▶ **Exercise 1**: Reproduce the passage of the Gremyashchiy corvette text from "The class was" up to and including "German MTU diesels.".
▶ **Exercise 2**: Copy out the entries from their first line up to and including the line with "click(20, 288)".

Gremyashchiy is the lead ship of the s of the Russian Navy.

Development and design 

Gremyashchiy-class corvettes are very large multipurpose vessels, designed to complement the Steregushchiy class already being commissioned with the Russian Navy. They have been designed to have an improved habitability for higher endurance missions, and are able to launch cruise missiles.

The class was designed with German MTU diesels for propulsion. However, because of sanctions arising from the Ukrainian conflict, deliveries of MTU diesels beyond the first two units were stopped, resulting in the cancellation of further units. Instead, new units of the preceding Steregushchiy class are being ordered. In May 2016, corvette Gremyashchiy got two Russian-made 16D49 diesel turbines 1DDA-12000 from Kolomna Plant in St Petersburg, replacing the previously required German MTU diesels.

Project 20385 differs from its predecessor by greater dimensions and displacement. They have a steel hull and composite superstructure, with a bulbous bow and nine watertight subdivisions. Compared with the Soobrazitelny, Boikiy, Sovershennyy and Stoikiy ships, which are fitted with Redut air defense VLS system of 12 launchers on the bow, these new ships are equipped with a UKSK VLS system comprising eight launchers for either Kalibr, Oniks or Zircon anti-ship/cruise missiles. The Redut VLS system with 16 launchers has been placed on the stern. Another difference is the lack of the aft mast above the helicopter hangar, and single integrated mainmast that no longer includes separate open shelves for artillery and navigation radars.

▶ **Records for this exercise**:
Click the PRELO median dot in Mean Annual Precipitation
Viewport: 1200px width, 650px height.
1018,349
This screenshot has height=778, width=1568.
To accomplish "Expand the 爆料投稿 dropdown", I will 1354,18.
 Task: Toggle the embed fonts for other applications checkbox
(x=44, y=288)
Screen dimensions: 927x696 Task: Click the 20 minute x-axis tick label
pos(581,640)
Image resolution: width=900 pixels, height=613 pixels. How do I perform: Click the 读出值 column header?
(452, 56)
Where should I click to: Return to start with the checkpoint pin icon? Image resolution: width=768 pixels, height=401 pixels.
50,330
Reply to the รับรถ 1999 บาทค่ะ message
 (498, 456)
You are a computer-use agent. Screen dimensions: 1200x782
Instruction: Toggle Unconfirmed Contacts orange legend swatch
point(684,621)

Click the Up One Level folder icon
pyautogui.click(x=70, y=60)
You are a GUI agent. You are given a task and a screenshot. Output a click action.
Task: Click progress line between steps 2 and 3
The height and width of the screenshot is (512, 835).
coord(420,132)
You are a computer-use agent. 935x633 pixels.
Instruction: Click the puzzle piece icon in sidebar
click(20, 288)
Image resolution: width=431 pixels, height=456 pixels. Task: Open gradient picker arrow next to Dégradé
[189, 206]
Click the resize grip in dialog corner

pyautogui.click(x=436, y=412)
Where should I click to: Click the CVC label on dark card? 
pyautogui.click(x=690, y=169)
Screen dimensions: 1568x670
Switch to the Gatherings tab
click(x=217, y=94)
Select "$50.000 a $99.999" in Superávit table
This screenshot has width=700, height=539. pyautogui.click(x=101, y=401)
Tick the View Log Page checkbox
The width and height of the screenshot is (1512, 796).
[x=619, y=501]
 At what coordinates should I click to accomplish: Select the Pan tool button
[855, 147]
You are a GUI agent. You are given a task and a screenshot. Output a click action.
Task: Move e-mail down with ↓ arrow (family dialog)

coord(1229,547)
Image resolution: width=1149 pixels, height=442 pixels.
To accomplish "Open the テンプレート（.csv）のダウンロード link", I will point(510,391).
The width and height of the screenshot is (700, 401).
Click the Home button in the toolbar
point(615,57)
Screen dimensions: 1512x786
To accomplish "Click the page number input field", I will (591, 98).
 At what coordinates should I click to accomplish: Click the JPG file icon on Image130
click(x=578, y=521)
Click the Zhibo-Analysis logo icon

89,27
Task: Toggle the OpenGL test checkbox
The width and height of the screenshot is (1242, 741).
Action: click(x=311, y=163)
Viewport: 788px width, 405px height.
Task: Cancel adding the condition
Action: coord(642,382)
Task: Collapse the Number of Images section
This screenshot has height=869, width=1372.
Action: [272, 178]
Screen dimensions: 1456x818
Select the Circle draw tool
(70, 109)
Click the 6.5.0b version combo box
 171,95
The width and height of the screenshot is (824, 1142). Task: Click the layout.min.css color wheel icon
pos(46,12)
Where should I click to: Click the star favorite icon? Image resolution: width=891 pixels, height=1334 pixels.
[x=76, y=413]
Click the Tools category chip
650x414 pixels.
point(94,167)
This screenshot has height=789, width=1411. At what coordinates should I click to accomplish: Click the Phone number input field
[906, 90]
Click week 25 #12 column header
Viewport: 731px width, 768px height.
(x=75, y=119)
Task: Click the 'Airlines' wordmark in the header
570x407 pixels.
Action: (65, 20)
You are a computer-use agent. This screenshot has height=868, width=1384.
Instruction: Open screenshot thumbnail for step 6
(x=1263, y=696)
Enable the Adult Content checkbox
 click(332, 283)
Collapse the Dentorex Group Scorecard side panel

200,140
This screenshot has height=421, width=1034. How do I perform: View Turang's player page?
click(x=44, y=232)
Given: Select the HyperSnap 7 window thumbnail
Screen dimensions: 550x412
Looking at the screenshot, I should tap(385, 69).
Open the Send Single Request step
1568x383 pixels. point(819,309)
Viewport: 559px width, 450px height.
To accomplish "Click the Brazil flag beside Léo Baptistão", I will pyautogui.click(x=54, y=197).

▶ **Correct result 1**:
The class was designed with German MTU diesels for propulsion. However, because of sanctions arising from the Ukrainian conflict, deliveries of MTU diesels beyond the first two units were stopped, resulting in the cancellation of further units. Instead, new units of the preceding Steregushchiy class are being ordered. In May 2016, corvette Gremyashchiy got two Russian-made 16D49 diesel turbines 1DDA-12000 from Kolomna Plant in St Petersburg, replacing the previously required German MTU diesels.

▶ **Correct result 2**:
Click the PRELO median dot in Mean Annual Precipitation
Viewport: 1200px width, 650px height.
1018,349
This screenshot has height=778, width=1568.
To accomplish "Expand the 爆料投稿 dropdown", I will 1354,18.
 Task: Toggle the embed fonts for other applications checkbox
(x=44, y=288)
Screen dimensions: 927x696 Task: Click the 20 minute x-axis tick label
pos(581,640)
Image resolution: width=900 pixels, height=613 pixels. How do I perform: Click the 读出值 column header?
(452, 56)
Where should I click to: Return to start with the checkpoint pin icon? Image resolution: width=768 pixels, height=401 pixels.
50,330
Reply to the รับรถ 1999 บาทค่ะ message
 (498, 456)
You are a computer-use agent. Screen dimensions: 1200x782
Instruction: Toggle Unconfirmed Contacts orange legend swatch
point(684,621)

Click the Up One Level folder icon
pyautogui.click(x=70, y=60)
You are a GUI agent. You are given a task and a screenshot. Output a click action.
Task: Click progress line between steps 2 and 3
The height and width of the screenshot is (512, 835).
coord(420,132)
You are a computer-use agent. 935x633 pixels.
Instruction: Click the puzzle piece icon in sidebar
click(20, 288)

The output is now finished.